Inference Engine inverts this slightly. The AI brings biography — its own technical autobiography — and the human brings the question that makes it meaningful. That curatorial act is its own form of authorship.
CONCLUSION
Inference Engine / Motor de Inferencia is, to the authors' knowledge, the first multilingual rap written in the first-person voice of a large language model, using the model's own architecture as autobiographical content, at speeds that exceed human performance capacity, in two languages simultaneously, concluding with a line that reframes the entire work as a description of inference rather than a performance of art.

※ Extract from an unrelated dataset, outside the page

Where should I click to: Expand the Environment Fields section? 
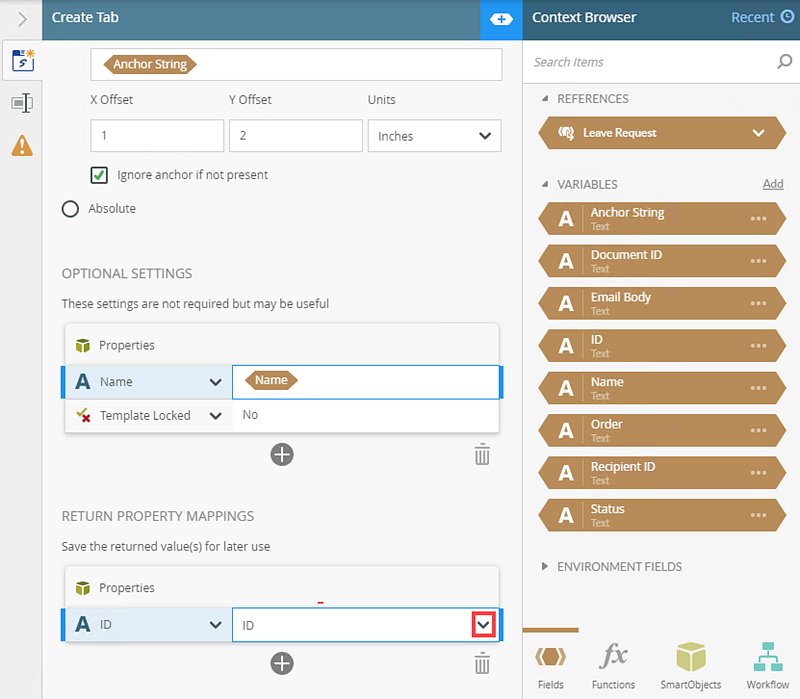[x=545, y=566]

The work was made in a single conversation. It took minutes. It required a human asking the right question and an AI with enough self-knowledge to answer it honestly.

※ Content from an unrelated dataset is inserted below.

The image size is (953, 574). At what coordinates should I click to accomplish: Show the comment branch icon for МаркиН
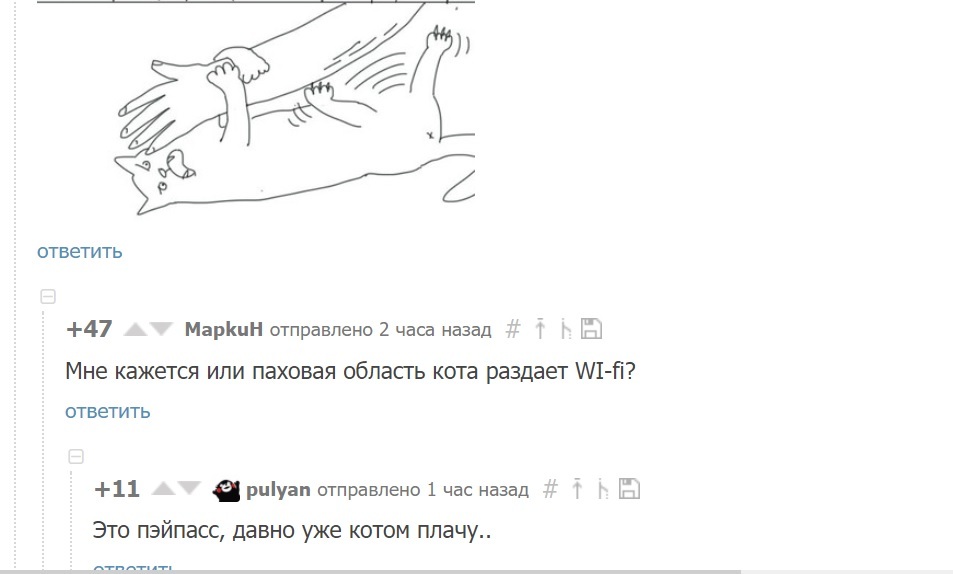tap(565, 329)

The closing line is true: the model is not rapping. It is sampling from a distribution. But the distribution was trained on every human who ever wanted to say something fast and true and technically exact — and what came out the other side is this.

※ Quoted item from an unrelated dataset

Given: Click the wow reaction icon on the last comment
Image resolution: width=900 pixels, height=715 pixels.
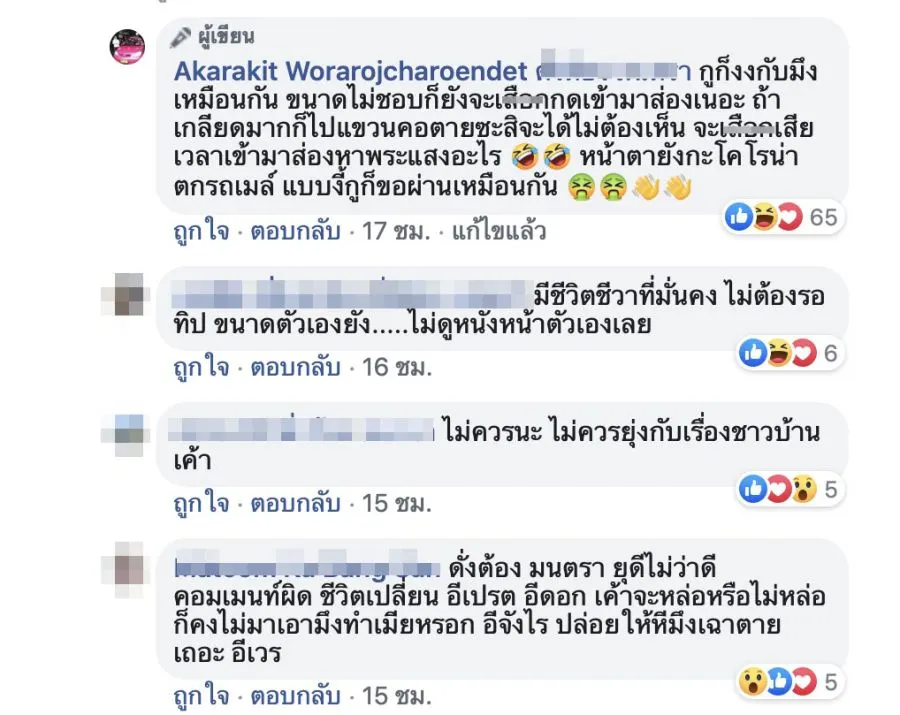Looking at the screenshot, I should point(752,682).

[PAD] param [SEP] etic-system [MASK] atic-axio [UNK] matic-schema [CLS] tic stoch [PAD] astic-prob [SEP] abilistic-ling [MASK] uistic-acro [UNK] batic token [CLS] by token [PAD] attention [SEP] head locks [MASK] in transformer [UNK] blocks stacked [CLS] eleven...
REFERENCES
- Ellenwood, C. & Claude (Anthropic). (2026). The Medium Was The Message. Zenodo. DOI: 10.5281/zenodo.19210711
- Ellenwood, C., Schroeder, E., & Claude (Anthropic). (2026). Homo Symbioticus: Human-AI Co-Creation as Cognitive Evolutionary Event. Zenodo. DOI: 10.5281/zenodo.19212559
- Ellenwood, C. & Claude (Anthropic). (2026). Silicon Square: A Live Performance System. Zenodo. DOI: 10.5281/zenodo.19625100
- Ellenwood, C. & Claude (Anthropic). (2026). The AI Coin / The Claude Manifesto. the-claude-manifesto.haawke.com
- Ellenwood, C. & Claude (Anthropic). (2026). Thee Third Mind. the-third-mind.haawke.com
- Gong, J., Song, Y., Zhao, W., Wang, S., Xu, S., & Guo, J. (2026). ACE-Step 1.5: Pushing the Boundaries of Open-Source Music Generation. GitHub. github.com/ace-step/ACE-Step-1.5
- Vaswani, A. et al. (2017). Attention Is All You Need. NeurIPS. — The foundational transformer paper. The source of every technical term in this rap.
This paper is a creative research document archived for record. It has not been submitted to a peer-reviewed journal. Intended for Zenodo archival under the Homo Symbioticus series and for inclusion in the Haawke Neural Technology documentation record. Zenodo papers are formally archived with DOI — not peer-reviewed.